--- DATA EXTRACTS Enclosed Below ---

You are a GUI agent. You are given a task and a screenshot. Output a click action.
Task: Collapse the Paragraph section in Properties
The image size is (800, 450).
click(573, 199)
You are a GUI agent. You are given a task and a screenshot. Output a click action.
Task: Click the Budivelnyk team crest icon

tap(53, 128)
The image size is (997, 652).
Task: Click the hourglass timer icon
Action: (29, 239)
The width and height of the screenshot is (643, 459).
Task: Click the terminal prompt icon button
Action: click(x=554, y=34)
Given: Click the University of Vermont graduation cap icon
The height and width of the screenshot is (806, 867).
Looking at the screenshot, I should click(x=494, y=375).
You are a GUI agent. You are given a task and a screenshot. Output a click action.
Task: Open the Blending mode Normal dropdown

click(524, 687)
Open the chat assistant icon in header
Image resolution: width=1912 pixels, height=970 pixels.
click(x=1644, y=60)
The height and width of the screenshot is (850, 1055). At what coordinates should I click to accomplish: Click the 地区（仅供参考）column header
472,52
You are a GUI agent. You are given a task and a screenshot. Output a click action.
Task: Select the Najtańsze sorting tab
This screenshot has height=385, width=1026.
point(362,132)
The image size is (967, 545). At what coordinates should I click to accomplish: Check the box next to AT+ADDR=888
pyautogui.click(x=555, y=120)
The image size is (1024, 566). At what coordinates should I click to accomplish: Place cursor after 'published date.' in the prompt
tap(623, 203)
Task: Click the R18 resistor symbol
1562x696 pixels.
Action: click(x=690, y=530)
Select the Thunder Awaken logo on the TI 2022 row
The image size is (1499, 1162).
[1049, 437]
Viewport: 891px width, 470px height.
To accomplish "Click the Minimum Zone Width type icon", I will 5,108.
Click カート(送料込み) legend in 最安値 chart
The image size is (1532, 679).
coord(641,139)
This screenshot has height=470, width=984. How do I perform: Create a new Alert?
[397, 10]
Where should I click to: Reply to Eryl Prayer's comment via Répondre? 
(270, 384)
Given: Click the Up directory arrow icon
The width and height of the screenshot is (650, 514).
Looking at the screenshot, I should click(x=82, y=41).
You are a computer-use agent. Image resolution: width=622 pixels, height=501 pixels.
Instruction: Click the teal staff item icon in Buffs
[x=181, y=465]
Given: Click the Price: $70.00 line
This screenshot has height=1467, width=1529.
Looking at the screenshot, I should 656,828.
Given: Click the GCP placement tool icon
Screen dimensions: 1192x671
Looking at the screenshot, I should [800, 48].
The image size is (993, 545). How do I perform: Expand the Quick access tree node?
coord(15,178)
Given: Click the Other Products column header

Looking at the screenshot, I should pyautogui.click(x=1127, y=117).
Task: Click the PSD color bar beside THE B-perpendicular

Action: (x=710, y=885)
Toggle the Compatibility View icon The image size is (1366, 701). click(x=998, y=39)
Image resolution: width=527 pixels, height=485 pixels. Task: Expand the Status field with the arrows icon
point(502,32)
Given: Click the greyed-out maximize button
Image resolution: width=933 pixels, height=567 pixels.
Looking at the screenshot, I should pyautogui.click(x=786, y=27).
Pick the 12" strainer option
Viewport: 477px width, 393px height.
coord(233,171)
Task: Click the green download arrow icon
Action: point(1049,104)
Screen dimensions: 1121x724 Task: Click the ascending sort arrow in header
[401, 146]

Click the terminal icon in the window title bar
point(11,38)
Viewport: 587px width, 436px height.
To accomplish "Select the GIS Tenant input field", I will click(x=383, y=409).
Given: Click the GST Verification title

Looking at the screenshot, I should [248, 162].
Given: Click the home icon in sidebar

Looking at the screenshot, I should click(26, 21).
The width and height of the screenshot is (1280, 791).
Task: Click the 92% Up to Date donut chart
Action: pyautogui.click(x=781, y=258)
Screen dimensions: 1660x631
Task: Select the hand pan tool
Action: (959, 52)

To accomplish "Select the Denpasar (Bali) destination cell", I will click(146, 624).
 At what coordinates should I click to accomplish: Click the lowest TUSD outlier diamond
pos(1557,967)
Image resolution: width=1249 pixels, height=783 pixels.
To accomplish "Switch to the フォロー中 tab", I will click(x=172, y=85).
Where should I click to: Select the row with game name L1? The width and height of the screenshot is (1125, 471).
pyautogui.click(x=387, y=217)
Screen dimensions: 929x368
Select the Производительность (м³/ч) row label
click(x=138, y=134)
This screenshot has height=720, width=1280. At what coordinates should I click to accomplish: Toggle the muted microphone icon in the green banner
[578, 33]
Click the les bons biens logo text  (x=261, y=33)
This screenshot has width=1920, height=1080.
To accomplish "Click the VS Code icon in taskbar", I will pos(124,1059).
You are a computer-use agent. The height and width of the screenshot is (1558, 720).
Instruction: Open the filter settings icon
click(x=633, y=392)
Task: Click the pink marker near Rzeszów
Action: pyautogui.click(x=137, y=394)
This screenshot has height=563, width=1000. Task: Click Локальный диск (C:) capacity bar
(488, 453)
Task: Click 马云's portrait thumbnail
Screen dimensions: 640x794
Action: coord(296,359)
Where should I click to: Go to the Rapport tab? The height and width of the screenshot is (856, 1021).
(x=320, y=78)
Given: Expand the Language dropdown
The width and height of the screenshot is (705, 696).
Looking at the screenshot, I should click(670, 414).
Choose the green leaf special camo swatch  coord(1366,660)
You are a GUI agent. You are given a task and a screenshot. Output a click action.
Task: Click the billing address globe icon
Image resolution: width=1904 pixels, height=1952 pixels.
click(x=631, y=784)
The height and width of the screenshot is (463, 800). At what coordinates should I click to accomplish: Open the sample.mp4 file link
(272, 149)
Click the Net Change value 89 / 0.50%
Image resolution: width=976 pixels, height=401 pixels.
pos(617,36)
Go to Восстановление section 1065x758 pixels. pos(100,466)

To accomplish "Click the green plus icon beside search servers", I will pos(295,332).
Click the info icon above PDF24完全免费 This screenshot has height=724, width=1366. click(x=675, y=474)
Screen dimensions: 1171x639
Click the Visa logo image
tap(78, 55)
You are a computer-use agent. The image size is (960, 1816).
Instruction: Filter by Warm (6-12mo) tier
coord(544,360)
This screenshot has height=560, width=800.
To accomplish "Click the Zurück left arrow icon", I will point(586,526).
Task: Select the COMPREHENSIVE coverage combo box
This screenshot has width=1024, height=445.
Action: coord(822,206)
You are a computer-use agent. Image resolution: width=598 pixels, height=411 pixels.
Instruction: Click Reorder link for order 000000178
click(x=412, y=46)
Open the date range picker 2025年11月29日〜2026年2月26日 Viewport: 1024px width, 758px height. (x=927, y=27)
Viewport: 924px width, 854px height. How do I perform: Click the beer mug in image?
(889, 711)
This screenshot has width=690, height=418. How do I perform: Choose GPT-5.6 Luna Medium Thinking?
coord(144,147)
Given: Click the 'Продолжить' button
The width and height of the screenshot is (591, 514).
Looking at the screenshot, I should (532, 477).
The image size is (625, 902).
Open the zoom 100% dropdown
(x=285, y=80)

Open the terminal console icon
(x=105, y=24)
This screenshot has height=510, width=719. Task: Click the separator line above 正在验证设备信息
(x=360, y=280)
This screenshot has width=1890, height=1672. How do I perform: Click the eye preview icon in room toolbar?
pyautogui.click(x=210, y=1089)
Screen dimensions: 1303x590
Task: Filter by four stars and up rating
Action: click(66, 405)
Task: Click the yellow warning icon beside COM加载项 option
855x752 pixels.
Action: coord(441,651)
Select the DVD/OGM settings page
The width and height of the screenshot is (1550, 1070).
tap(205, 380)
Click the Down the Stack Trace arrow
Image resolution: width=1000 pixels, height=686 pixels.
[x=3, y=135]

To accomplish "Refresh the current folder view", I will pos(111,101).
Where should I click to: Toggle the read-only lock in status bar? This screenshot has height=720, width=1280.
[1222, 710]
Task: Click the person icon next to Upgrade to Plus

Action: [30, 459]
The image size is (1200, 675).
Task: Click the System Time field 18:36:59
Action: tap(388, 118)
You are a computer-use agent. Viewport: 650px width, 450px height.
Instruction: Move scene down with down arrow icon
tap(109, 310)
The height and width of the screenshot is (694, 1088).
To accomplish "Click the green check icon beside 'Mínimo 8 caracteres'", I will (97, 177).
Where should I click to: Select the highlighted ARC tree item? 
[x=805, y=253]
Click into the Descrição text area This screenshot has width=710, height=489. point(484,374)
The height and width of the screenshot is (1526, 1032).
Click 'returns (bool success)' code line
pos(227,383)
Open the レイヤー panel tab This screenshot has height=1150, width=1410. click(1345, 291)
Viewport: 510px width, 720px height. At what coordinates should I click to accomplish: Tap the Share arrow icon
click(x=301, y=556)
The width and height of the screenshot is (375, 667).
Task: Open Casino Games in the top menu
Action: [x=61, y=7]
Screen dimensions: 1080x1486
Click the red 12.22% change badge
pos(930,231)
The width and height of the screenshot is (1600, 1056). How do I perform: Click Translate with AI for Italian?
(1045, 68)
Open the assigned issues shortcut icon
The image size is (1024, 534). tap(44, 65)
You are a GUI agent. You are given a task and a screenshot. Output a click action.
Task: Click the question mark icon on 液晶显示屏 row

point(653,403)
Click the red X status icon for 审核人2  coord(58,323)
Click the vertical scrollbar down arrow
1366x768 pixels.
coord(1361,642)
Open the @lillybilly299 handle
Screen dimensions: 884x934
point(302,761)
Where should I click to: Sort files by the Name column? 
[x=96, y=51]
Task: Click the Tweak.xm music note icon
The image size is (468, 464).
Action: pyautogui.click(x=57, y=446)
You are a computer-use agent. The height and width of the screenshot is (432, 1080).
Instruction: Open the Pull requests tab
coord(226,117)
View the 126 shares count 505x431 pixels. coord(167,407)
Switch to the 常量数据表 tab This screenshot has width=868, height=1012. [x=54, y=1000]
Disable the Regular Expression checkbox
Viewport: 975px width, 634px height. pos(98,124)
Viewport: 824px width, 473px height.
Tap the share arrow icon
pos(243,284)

--- End of Enclosed DATA EXTRACTS ---

◆ TASK DIRECTIONS: The lines above, from the first through the one containing "Open the chat assistant icon in header", must be restated word for word, with nothing added.

◆ TASK SOLUTION:
You are a GUI agent. You are given a task and a screenshot. Output a click action.
Task: Collapse the Paragraph section in Properties
The image size is (800, 450).
click(573, 199)
You are a GUI agent. You are given a task and a screenshot. Output a click action.
Task: Click the Budivelnyk team crest icon

tap(53, 128)
The image size is (997, 652).
Task: Click the hourglass timer icon
Action: (29, 239)
The width and height of the screenshot is (643, 459).
Task: Click the terminal prompt icon button
Action: click(x=554, y=34)
Given: Click the University of Vermont graduation cap icon
The height and width of the screenshot is (806, 867).
Looking at the screenshot, I should click(x=494, y=375).
You are a GUI agent. You are given a task and a screenshot. Output a click action.
Task: Open the Blending mode Normal dropdown

click(524, 687)
Open the chat assistant icon in header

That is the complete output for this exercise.